═════ Provided material ═════

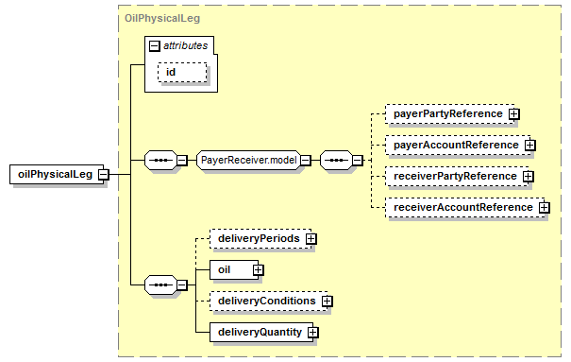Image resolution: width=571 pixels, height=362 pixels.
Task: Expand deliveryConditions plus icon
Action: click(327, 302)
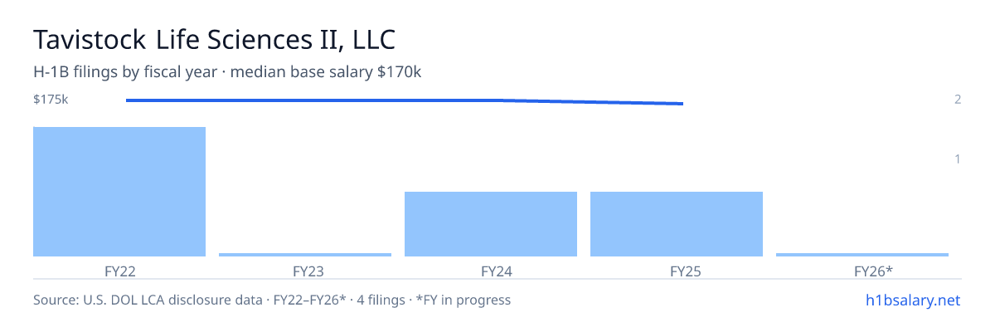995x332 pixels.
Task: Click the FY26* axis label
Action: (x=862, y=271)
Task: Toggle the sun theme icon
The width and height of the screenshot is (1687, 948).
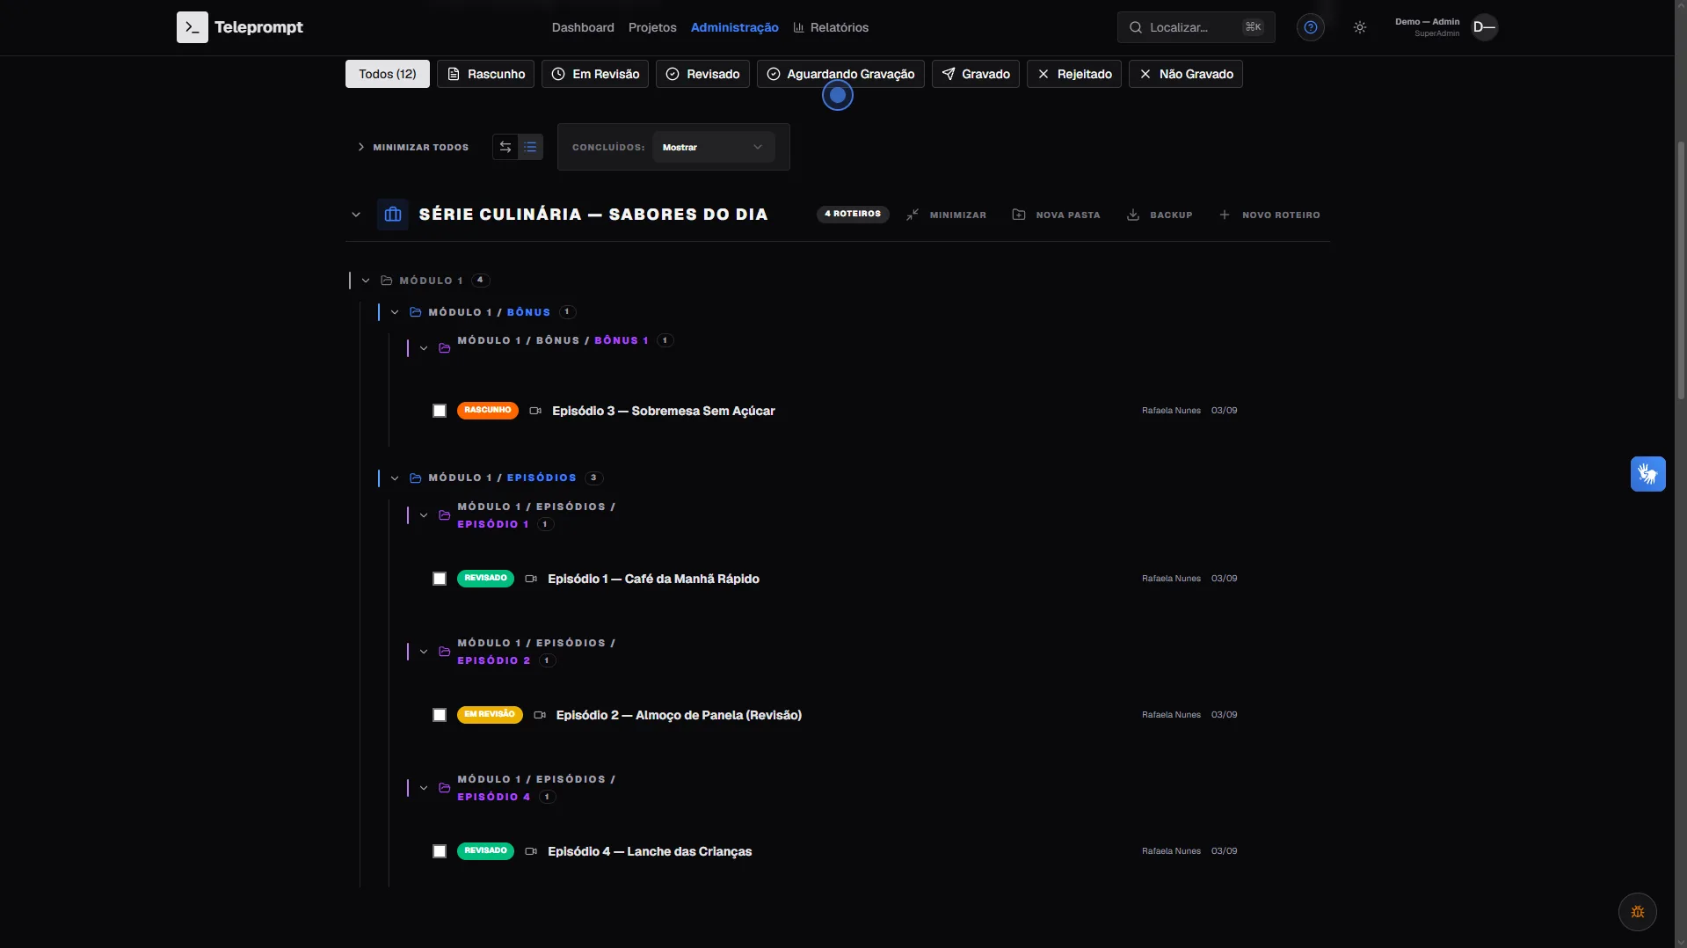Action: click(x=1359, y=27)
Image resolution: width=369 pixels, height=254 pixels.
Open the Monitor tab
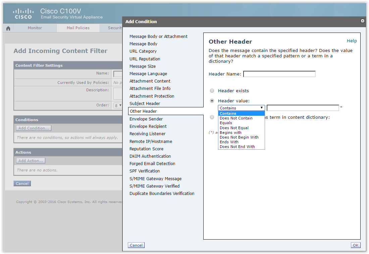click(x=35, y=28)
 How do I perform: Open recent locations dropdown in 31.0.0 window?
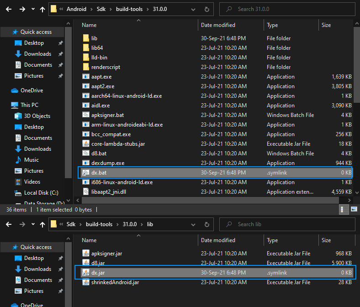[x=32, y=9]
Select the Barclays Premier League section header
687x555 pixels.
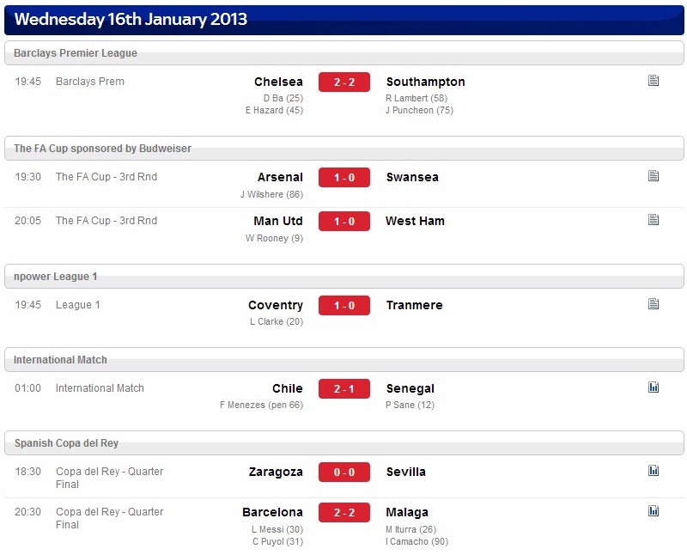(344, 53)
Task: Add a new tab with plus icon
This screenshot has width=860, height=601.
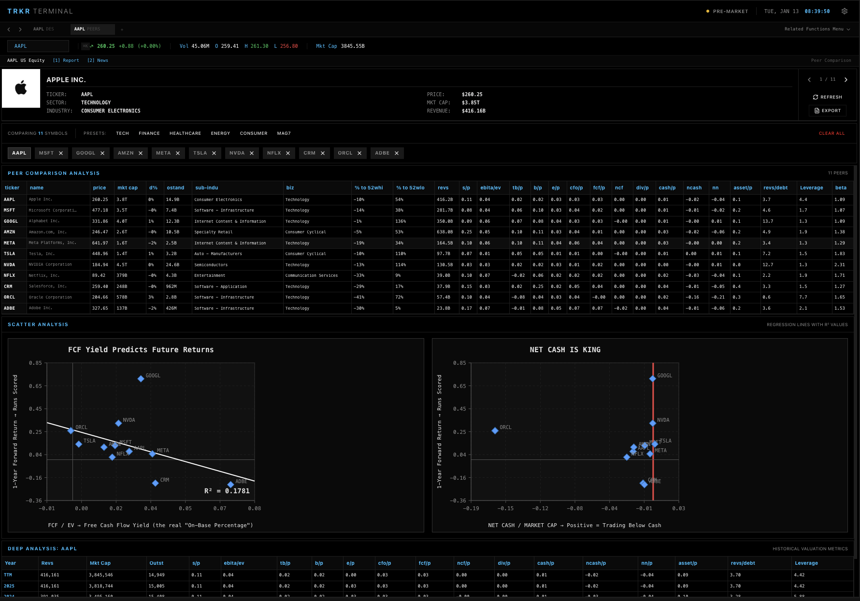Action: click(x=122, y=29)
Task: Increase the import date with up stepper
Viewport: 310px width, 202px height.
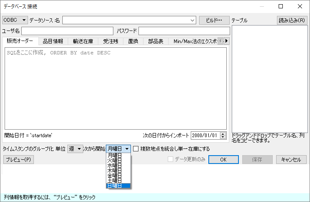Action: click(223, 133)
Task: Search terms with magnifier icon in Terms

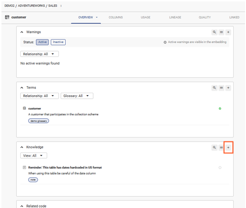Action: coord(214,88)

═════

- Problem details: From the line with "Open the Monitor tab" to the last line above, restate each line word for word, but skip the pictures.

- Result of the task:
Open the Monitor tab
click(x=35, y=28)
 How do I perform: Open recent locations dropdown in 31.0.0 window?
[x=32, y=9]
Select the Barclays Premier League section header
687x555 pixels.
(344, 53)
Task: Add a new tab with plus icon
This screenshot has width=860, height=601.
Action: click(x=122, y=29)
Task: Increase the import date with up stepper
Viewport: 310px width, 202px height.
Action: click(223, 133)
Task: Search terms with magnifier icon in Terms

Action: coord(214,88)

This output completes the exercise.